**RECORDS TO PROCESS:**
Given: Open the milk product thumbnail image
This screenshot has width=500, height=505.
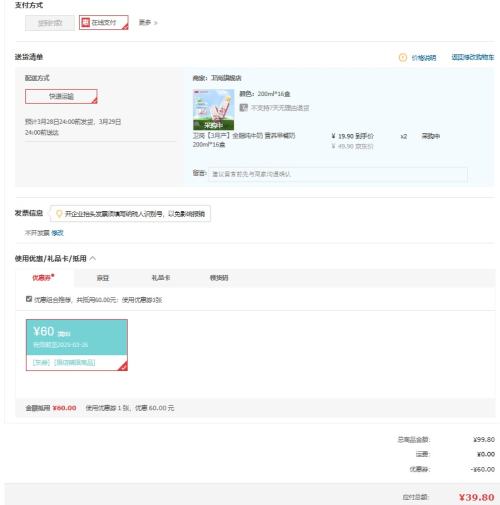Looking at the screenshot, I should coord(213,110).
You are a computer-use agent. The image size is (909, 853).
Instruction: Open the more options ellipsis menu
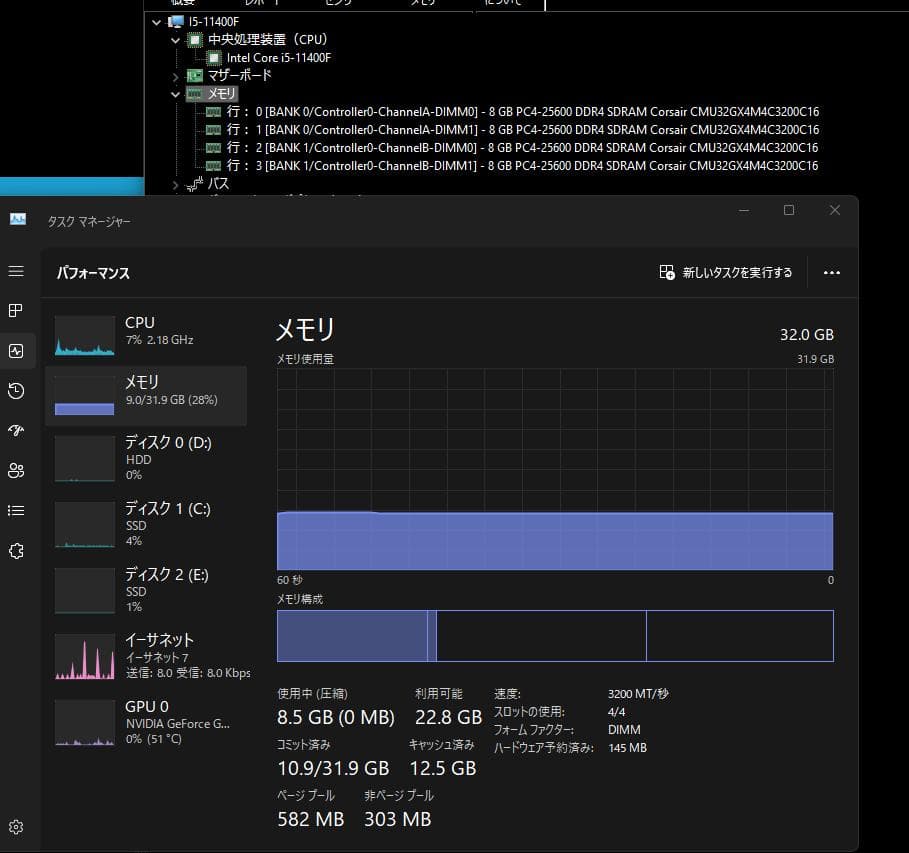pos(831,272)
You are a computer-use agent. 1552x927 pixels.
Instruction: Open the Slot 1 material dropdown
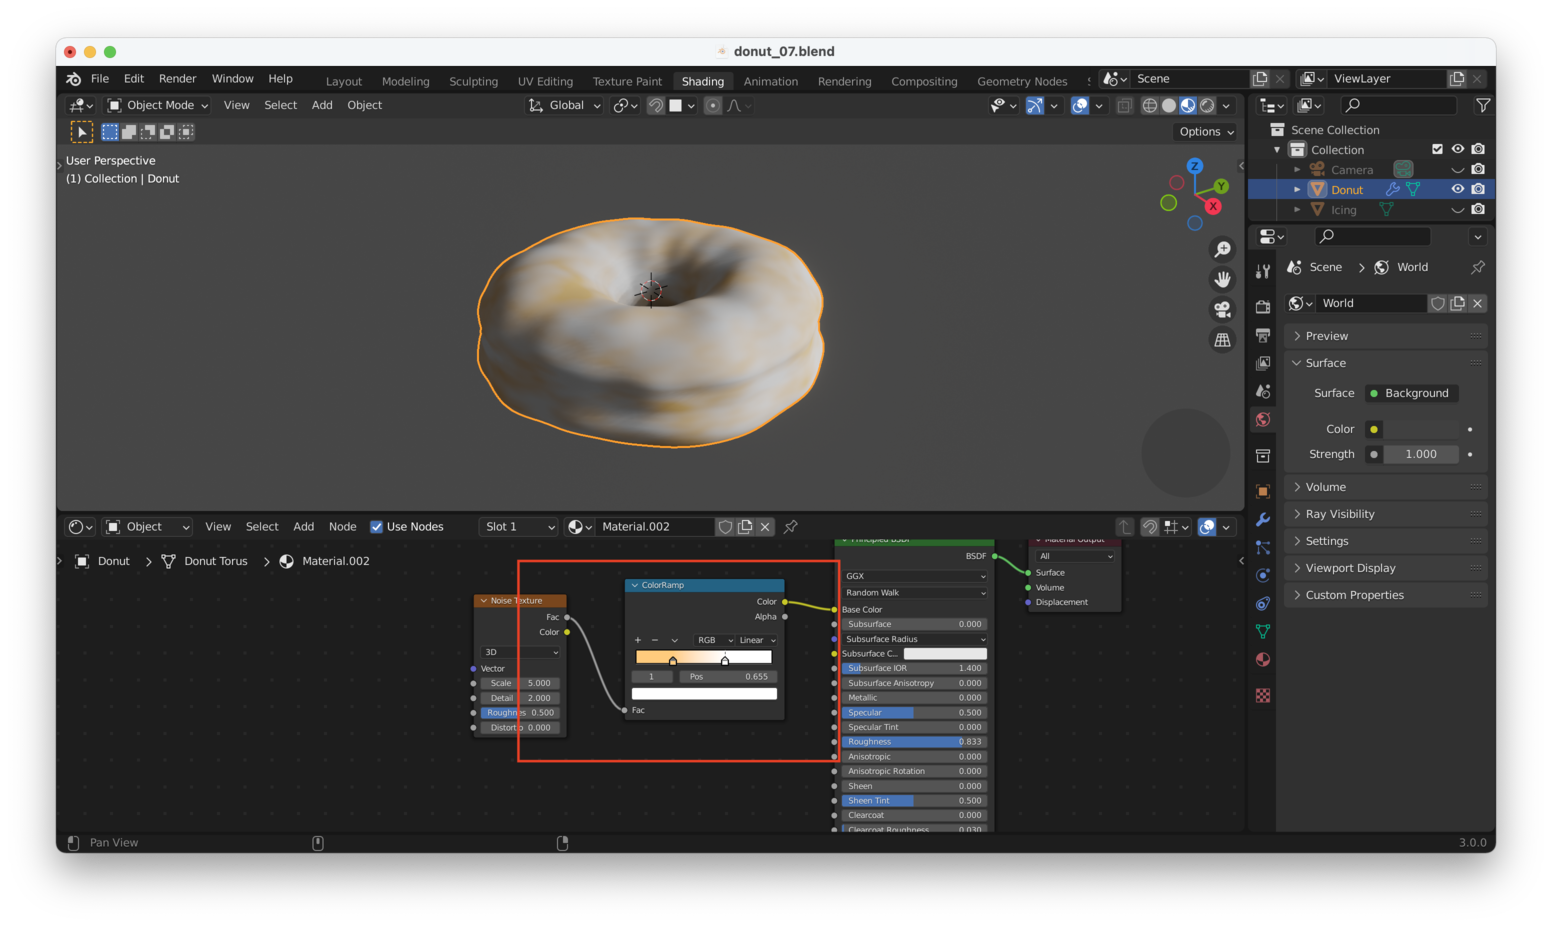[x=517, y=527]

**TASK TO COMPLETE:**
The entire listing above, word for word and without pictures, is what should be output.

**EXERCISE RESULT:**
Given: Open the milk product thumbnail image
This screenshot has width=500, height=505.
Looking at the screenshot, I should coord(213,110).
You are a computer-use agent. The image size is (909, 853).
Instruction: Open the more options ellipsis menu
pos(831,272)
You are a computer-use agent. 1552x927 pixels.
Instruction: Open the Slot 1 material dropdown
[x=517, y=527]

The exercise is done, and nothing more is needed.